■ **WHAT THE TASK ASKS**
Without altering anything, repeat each of the records.

++++ INPUT DATA

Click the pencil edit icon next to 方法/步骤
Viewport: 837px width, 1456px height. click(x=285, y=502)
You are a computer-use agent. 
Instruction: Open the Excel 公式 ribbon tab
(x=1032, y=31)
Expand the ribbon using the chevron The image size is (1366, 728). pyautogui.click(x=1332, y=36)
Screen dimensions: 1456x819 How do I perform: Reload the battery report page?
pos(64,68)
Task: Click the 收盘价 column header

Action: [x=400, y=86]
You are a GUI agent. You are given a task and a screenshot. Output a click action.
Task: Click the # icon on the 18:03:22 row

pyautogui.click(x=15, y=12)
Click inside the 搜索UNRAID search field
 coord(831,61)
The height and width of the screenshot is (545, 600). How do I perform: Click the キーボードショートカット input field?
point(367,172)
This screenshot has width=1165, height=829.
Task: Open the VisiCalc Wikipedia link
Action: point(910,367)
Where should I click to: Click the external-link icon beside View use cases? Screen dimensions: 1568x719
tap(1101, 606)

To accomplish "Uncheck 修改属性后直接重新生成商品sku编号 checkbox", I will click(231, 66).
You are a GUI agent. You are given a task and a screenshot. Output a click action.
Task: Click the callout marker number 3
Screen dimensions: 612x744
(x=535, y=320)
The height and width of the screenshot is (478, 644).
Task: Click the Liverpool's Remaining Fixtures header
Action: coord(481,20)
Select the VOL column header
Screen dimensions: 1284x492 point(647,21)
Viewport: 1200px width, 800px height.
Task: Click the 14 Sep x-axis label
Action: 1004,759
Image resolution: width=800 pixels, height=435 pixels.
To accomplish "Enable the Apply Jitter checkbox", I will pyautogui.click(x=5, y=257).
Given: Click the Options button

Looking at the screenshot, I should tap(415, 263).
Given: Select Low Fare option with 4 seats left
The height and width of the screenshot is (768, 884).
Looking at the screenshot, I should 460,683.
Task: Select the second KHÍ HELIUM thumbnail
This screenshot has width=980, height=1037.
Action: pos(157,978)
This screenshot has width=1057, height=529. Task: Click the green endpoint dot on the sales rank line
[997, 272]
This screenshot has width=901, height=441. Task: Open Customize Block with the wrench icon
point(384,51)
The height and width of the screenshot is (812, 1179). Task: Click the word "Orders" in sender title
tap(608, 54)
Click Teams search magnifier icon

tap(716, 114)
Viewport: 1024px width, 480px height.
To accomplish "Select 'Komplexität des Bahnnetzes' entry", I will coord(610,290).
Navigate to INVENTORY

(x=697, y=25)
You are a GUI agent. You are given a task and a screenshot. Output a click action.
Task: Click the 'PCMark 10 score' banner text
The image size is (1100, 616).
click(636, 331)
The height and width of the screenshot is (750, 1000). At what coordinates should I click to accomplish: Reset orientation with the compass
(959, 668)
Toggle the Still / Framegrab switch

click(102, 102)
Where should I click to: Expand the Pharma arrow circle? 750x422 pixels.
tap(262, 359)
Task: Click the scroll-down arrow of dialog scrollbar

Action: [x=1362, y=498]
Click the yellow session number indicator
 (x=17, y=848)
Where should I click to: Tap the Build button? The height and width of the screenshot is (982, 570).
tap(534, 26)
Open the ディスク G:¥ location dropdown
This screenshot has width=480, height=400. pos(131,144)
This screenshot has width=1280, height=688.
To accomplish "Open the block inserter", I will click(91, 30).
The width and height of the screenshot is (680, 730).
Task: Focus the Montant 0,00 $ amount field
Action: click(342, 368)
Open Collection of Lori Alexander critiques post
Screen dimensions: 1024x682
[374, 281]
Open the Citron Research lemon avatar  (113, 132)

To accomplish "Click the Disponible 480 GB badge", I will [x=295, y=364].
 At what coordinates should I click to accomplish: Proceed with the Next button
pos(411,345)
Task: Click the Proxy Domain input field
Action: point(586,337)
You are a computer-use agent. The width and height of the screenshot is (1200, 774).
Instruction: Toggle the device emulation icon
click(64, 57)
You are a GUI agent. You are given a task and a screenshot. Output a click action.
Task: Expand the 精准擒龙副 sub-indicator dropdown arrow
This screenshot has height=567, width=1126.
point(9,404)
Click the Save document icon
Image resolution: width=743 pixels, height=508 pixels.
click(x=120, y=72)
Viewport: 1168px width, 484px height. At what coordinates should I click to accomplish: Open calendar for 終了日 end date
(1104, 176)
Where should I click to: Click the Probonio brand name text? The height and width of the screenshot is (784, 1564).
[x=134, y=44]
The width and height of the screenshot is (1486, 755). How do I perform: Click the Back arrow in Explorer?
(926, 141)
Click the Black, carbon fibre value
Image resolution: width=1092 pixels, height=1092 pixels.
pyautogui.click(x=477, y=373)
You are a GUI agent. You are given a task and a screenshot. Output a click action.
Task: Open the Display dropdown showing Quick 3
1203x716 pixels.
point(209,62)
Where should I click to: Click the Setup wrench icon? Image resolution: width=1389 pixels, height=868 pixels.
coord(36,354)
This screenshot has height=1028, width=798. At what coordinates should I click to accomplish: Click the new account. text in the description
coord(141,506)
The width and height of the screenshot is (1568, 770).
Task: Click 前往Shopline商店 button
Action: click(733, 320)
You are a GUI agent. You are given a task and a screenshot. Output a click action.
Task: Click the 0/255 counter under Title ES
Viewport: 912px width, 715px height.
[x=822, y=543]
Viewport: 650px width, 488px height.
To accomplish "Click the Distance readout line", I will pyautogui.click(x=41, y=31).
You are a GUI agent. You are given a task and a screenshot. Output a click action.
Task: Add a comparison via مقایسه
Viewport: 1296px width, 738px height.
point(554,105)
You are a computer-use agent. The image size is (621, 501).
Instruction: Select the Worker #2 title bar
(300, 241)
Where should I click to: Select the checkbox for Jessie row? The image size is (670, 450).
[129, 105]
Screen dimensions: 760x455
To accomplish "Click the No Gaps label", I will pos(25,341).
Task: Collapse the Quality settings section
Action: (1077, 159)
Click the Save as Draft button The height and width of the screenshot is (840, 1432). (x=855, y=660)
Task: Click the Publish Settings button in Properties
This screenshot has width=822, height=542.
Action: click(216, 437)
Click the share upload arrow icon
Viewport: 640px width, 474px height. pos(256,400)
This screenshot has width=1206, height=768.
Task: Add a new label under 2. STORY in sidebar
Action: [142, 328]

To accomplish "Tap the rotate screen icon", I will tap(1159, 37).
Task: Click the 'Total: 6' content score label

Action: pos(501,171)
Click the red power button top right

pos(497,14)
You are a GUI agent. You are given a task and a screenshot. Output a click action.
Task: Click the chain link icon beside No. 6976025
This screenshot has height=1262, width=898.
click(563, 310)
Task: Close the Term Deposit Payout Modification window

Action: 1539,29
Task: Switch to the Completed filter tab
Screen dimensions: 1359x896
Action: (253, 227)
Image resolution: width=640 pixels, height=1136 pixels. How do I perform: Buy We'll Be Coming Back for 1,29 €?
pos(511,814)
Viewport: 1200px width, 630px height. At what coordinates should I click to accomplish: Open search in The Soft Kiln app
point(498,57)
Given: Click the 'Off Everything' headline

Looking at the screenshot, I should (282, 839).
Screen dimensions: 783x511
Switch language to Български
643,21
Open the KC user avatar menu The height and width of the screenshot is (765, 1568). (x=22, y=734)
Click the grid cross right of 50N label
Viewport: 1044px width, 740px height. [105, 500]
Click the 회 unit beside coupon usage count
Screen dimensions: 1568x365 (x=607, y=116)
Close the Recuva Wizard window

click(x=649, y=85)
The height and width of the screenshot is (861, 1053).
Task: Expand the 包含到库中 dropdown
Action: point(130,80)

++++++++

■ **EXPECTED OUTPUT**
Click the pencil edit icon next to 方法/步骤
Viewport: 837px width, 1456px height. click(x=285, y=502)
You are a computer-use agent. 
Instruction: Open the Excel 公式 ribbon tab
(x=1032, y=31)
Expand the ribbon using the chevron The image size is (1366, 728). pyautogui.click(x=1332, y=36)
Screen dimensions: 1456x819 How do I perform: Reload the battery report page?
pos(64,68)
Task: Click the 收盘价 column header

Action: [x=400, y=86]
You are a GUI agent. You are given a task and a screenshot. Output a click action.
Task: Click the # icon on the 18:03:22 row

pyautogui.click(x=15, y=12)
Click inside the 搜索UNRAID search field
 coord(831,61)
The height and width of the screenshot is (545, 600). How do I perform: Click the キーボードショートカット input field?
point(367,172)
This screenshot has width=1165, height=829.
Task: Open the VisiCalc Wikipedia link
Action: point(910,367)
Where should I click to: Click the external-link icon beside View use cases? Screen dimensions: 1568x719
tap(1101, 606)

To accomplish "Uncheck 修改属性后直接重新生成商品sku编号 checkbox", I will click(231, 66).
You are a GUI agent. You are given a task and a screenshot. Output a click action.
Task: Click the callout marker number 3
Screen dimensions: 612x744
(x=535, y=320)
The height and width of the screenshot is (478, 644).
Task: Click the Liverpool's Remaining Fixtures header
Action: coord(481,20)
Select the VOL column header
Screen dimensions: 1284x492 point(647,21)
Viewport: 1200px width, 800px height.
Task: Click the 14 Sep x-axis label
Action: 1004,759
Image resolution: width=800 pixels, height=435 pixels.
To accomplish "Enable the Apply Jitter checkbox", I will pyautogui.click(x=5, y=257).
Given: Click the Options button

Looking at the screenshot, I should tap(415, 263).
Given: Select Low Fare option with 4 seats left
The height and width of the screenshot is (768, 884).
Looking at the screenshot, I should 460,683.
Task: Select the second KHÍ HELIUM thumbnail
This screenshot has width=980, height=1037.
Action: pos(157,978)
This screenshot has width=1057, height=529. Task: Click the green endpoint dot on the sales rank line
[997, 272]
This screenshot has width=901, height=441. Task: Open Customize Block with the wrench icon
point(384,51)
The height and width of the screenshot is (812, 1179). Task: Click the word "Orders" in sender title
tap(608, 54)
Click Teams search magnifier icon

tap(716, 114)
Viewport: 1024px width, 480px height.
To accomplish "Select 'Komplexität des Bahnnetzes' entry", I will coord(610,290).
Navigate to INVENTORY

(x=697, y=25)
You are a GUI agent. You are given a task and a screenshot. Output a click action.
Task: Click the 'PCMark 10 score' banner text
The image size is (1100, 616).
click(636, 331)
The height and width of the screenshot is (750, 1000). At what coordinates should I click to accomplish: Reset orientation with the compass
(959, 668)
Toggle the Still / Framegrab switch

click(102, 102)
Where should I click to: Expand the Pharma arrow circle? 750x422 pixels.
tap(262, 359)
Task: Click the scroll-down arrow of dialog scrollbar

Action: [x=1362, y=498]
Click the yellow session number indicator
 (x=17, y=848)
Where should I click to: Tap the Build button? The height and width of the screenshot is (982, 570).
tap(534, 26)
Open the ディスク G:¥ location dropdown
This screenshot has width=480, height=400. pos(131,144)
This screenshot has width=1280, height=688.
To accomplish "Open the block inserter", I will click(91, 30).
The width and height of the screenshot is (680, 730).
Task: Focus the Montant 0,00 $ amount field
Action: click(342, 368)
Open Collection of Lori Alexander critiques post
Screen dimensions: 1024x682
[374, 281]
Open the Citron Research lemon avatar  (113, 132)

To accomplish "Click the Disponible 480 GB badge", I will [x=295, y=364].
 At what coordinates should I click to accomplish: Proceed with the Next button
pos(411,345)
Task: Click the Proxy Domain input field
Action: point(586,337)
You are a computer-use agent. The width and height of the screenshot is (1200, 774).
Instruction: Toggle the device emulation icon
click(64, 57)
You are a GUI agent. You are given a task and a screenshot. Output a click action.
Task: Expand the 精准擒龙副 sub-indicator dropdown arrow
This screenshot has height=567, width=1126.
point(9,404)
Click the Save document icon
Image resolution: width=743 pixels, height=508 pixels.
click(x=120, y=72)
Viewport: 1168px width, 484px height. At what coordinates should I click to accomplish: Open calendar for 終了日 end date
(1104, 176)
Where should I click to: Click the Probonio brand name text? The height and width of the screenshot is (784, 1564).
[x=134, y=44]
The width and height of the screenshot is (1486, 755). How do I perform: Click the Back arrow in Explorer?
(926, 141)
Click the Black, carbon fibre value
Image resolution: width=1092 pixels, height=1092 pixels.
pyautogui.click(x=477, y=373)
You are a GUI agent. You are given a task and a screenshot. Output a click action.
Task: Open the Display dropdown showing Quick 3
1203x716 pixels.
point(209,62)
Where should I click to: Click the Setup wrench icon? Image resolution: width=1389 pixels, height=868 pixels.
coord(36,354)
This screenshot has height=1028, width=798. At what coordinates should I click to accomplish: Click the new account. text in the description
coord(141,506)
The width and height of the screenshot is (1568, 770).
Task: Click 前往Shopline商店 button
Action: click(733, 320)
You are a GUI agent. You are given a task and a screenshot. Output a click action.
Task: Click the 0/255 counter under Title ES
Viewport: 912px width, 715px height.
[x=822, y=543]
Viewport: 650px width, 488px height.
To accomplish "Click the Distance readout line", I will pyautogui.click(x=41, y=31).
You are a GUI agent. You are given a task and a screenshot. Output a click action.
Task: Add a comparison via مقایسه
Viewport: 1296px width, 738px height.
point(554,105)
You are a computer-use agent. The image size is (621, 501).
Instruction: Select the Worker #2 title bar
(300, 241)
Where should I click to: Select the checkbox for Jessie row? The image size is (670, 450).
[129, 105]
Screen dimensions: 760x455
To accomplish "Click the No Gaps label", I will pos(25,341).
Task: Collapse the Quality settings section
Action: (1077, 159)
Click the Save as Draft button The height and width of the screenshot is (840, 1432). (x=855, y=660)
Task: Click the Publish Settings button in Properties
This screenshot has width=822, height=542.
Action: click(216, 437)
Click the share upload arrow icon
Viewport: 640px width, 474px height. pos(256,400)
This screenshot has width=1206, height=768.
Task: Add a new label under 2. STORY in sidebar
Action: [142, 328]

To accomplish "Tap the rotate screen icon", I will tap(1159, 37).
Task: Click the 'Total: 6' content score label

Action: pos(501,171)
Click the red power button top right

pos(497,14)
You are a GUI agent. You are given a task and a screenshot. Output a click action.
Task: Click the chain link icon beside No. 6976025
This screenshot has height=1262, width=898.
click(563, 310)
Task: Close the Term Deposit Payout Modification window

Action: 1539,29
Task: Switch to the Completed filter tab
Screen dimensions: 1359x896
Action: (253, 227)
Image resolution: width=640 pixels, height=1136 pixels. How do I perform: Buy We'll Be Coming Back for 1,29 €?
pos(511,814)
Viewport: 1200px width, 630px height. At what coordinates should I click to accomplish: Open search in The Soft Kiln app
point(498,57)
Given: Click the 'Off Everything' headline

Looking at the screenshot, I should (282, 839).
Screen dimensions: 783x511
Switch language to Български
643,21
Open the KC user avatar menu The height and width of the screenshot is (765, 1568). (x=22, y=734)
Click the grid cross right of 50N label
Viewport: 1044px width, 740px height. [105, 500]
Click the 회 unit beside coupon usage count
Screen dimensions: 1568x365 (x=607, y=116)
Close the Recuva Wizard window

click(x=649, y=85)
The height and width of the screenshot is (861, 1053).
Task: Expand the 包含到库中 dropdown
Action: point(130,80)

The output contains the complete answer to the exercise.